DESCRIPTION (provided by applicant): Current interventions and treatments have not been able to significantly reduce the incidence of bronchopulmonary dysplasia, a chronic disease of abnormal saccular and alveolar lung development. Novel and innovative studies investigating the causes and molecular mechanisms leading to bronchopulmonary dysplasia are therefore critical. Prenatal exposure to chorioamnionitis (inflammation of the maternal membranes, placenta, and uterus) increases the risk of bronchopulmonary dysplasia in preterm infants. Experimental mouse models of chorioamnionitis will allow investigation of how inflammatory signals might alter fetal lung development. Bacterial endotoxin inhibits saccular airway branching in fetal mouse lungs. Endotoxin exposure decreases the expression of FGF-10, a critical growth factor for airway branching and lung development.
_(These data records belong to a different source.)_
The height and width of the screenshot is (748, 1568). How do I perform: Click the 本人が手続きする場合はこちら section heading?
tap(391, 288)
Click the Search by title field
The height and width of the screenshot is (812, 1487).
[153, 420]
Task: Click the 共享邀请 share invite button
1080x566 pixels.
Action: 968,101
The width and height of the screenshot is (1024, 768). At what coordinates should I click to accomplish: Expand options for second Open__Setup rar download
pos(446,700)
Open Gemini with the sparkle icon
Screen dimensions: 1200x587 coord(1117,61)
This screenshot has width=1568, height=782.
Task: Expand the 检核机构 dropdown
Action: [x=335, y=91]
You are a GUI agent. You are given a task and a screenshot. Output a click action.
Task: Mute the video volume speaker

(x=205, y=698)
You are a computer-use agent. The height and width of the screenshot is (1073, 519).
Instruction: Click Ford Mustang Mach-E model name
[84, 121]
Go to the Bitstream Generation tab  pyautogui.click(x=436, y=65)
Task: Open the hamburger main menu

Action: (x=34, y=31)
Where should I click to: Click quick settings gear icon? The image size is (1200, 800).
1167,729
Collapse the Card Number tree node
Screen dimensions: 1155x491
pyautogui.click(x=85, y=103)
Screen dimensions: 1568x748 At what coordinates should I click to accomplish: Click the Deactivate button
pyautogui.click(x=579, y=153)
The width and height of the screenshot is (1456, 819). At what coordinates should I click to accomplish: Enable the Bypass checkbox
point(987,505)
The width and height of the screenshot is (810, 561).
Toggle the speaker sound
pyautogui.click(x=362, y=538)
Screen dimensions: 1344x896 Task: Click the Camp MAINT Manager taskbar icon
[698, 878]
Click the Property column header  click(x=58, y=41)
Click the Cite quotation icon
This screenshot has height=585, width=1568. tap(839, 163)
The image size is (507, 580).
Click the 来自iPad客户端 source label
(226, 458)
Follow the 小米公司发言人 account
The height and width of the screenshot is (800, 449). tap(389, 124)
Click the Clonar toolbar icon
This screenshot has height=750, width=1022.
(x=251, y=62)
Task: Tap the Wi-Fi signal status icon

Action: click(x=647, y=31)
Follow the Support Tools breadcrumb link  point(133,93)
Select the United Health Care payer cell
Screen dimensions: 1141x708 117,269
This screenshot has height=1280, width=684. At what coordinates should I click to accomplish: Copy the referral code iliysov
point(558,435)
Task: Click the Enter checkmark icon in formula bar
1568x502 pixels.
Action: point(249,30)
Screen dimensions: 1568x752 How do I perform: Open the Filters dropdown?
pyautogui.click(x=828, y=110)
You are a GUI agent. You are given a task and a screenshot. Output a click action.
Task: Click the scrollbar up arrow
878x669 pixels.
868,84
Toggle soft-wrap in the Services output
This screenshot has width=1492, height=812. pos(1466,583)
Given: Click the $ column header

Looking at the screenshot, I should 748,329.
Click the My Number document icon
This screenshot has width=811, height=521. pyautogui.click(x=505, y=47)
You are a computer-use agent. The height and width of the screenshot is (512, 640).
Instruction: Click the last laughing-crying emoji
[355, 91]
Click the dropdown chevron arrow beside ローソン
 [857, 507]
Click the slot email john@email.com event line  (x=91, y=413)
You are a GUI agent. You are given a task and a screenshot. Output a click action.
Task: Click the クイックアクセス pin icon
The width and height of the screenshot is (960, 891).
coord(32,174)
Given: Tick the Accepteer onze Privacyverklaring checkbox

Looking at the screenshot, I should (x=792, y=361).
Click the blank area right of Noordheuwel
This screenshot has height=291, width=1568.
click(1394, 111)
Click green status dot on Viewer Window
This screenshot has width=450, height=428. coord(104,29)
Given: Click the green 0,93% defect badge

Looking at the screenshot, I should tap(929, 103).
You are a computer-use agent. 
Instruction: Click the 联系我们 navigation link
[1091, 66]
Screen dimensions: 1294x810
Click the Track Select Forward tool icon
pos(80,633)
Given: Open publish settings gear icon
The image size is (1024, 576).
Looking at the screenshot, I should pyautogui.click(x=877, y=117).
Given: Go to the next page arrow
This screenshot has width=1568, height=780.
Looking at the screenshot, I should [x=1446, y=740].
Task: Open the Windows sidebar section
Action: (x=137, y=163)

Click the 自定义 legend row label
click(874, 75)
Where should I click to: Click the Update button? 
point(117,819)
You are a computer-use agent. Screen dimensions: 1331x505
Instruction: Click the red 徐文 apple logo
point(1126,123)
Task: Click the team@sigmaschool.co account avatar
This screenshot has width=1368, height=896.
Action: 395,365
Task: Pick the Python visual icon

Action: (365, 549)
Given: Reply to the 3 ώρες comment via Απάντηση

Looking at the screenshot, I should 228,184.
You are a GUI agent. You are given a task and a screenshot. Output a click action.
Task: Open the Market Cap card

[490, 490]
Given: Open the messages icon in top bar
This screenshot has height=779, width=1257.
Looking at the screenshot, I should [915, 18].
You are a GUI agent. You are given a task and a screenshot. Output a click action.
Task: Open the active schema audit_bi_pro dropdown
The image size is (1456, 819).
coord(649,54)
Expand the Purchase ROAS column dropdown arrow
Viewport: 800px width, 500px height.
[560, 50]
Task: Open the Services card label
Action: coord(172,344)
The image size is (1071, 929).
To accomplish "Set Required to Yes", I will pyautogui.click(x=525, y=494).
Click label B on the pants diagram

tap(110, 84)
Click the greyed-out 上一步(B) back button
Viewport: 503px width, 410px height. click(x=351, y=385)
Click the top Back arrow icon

This proposal tests the hypothesis that endotoxins release inflammatory mediators that inhibit FGF-10 expression in the fetal mouse lung, leading to abnormal saccular airway branching and contributing to bronchopulmonary dysplasia. Aim 1 will rigorously test if decreased FGF-10 is responsible for the abnormal lung development observed with endotoxin exposure. Aim 2 will test if activation of the transcription factor NF-(B leads to inflammatory signals that inhibit FGF-10 expression. Chemical NF-(B inhibition and genetically engineered mouse strains with defective NF-(B signaling will test if this pathway is required for inhibiting FGF-10. Also, using endotoxin-conditioned media and preventing the release of intermediate factors will test if secondary inflammatory mediators can mediate the downstream effects of endotoxin on lung development. Aim 3 will then develop novel experimental models to test if NF-(B activation and inflammatory signaling in specific cell types in the developing lung are required for decreased FGF-10 expression and abnormal lung morphogenesis. This proposal therefore tests if inflammation-mediated loss of FGF-10 leads to abormal fetal lung development and potentially contributes to chronic lung disease in preterm infants. PROJECT NARRATIVE: This proposal investigates potential molecular mechanisms leading to bronchopulmonary dysplasia, an important disease aflicting preterm infants. Up to 10,000 new cases of bronchopulmonary dysplasia occur each year in the United States, making it one of the most common and costly diseases of childhood.

描述（由申请人提供）：目前的干预和治疗未能显着降低支气管肺发育不良的发病率，支气管肺发育不良是一种肺囊和肺泡发育异常的慢性疾病。因此，调查导致支气管肺发育不良的原因和分子机制的新颖和创新研究至关重要。产前接触绒毛膜羊膜炎（母体膜、胎盘和子宫的炎症）会增加早产儿支气管肺发育不良的风险。绒毛膜羊膜炎的实验小鼠模型将有助于研究炎症信号如何改变胎儿肺部发育。细菌内毒素抑制胎鼠肺中的囊状气道分支。内毒素暴露会降低 FGF-10 的表达，FGF-10 是气道分支和肺部发育的关键生长因子。该提案检验了这样的假设：内毒素释放炎症介质，抑制胎儿小鼠肺部的 FGF-10 表达，导致异常的囊状气道分支并导致支气管肺发育不良。目标 1 将严格测试 FGF-10 减少是否导致内毒素暴露引起的肺部发育异常。目标 2 将测试转录因子 NF-(B 的激活是否会导致抑制 FGF-10 表达的炎症信号。化学 NF-(B 抑制和具有缺陷 NF-(B 信号传导的基因工程小鼠品系) 将测试是否需要该途径此外，使用内毒素条件培养基并阻止中间因子的释放将测试继发性炎症介质是否可以介导内毒素对肺部发育的下游影响，然后将开发新的实验。模型来测试发育中肺部特定细胞类型中的 NF-(B 激活和炎症信号传导是否是 FGF-10 表达减少和肺形态发生异常所必需的。因此，该提案测试炎症介导的 FGF-10 缺失是否会导致胎儿畸形肺部发育并可能导致早产儿慢性肺部疾病。 项目叙述：该提案研究了导致支气管肺发育不良（一种困扰早产儿的重要疾病）的潜在分子机制。美国每年出现多达 10,000 例支气管肺发育不良新病例，使其成为儿童期最常见且代价最高的疾病之一。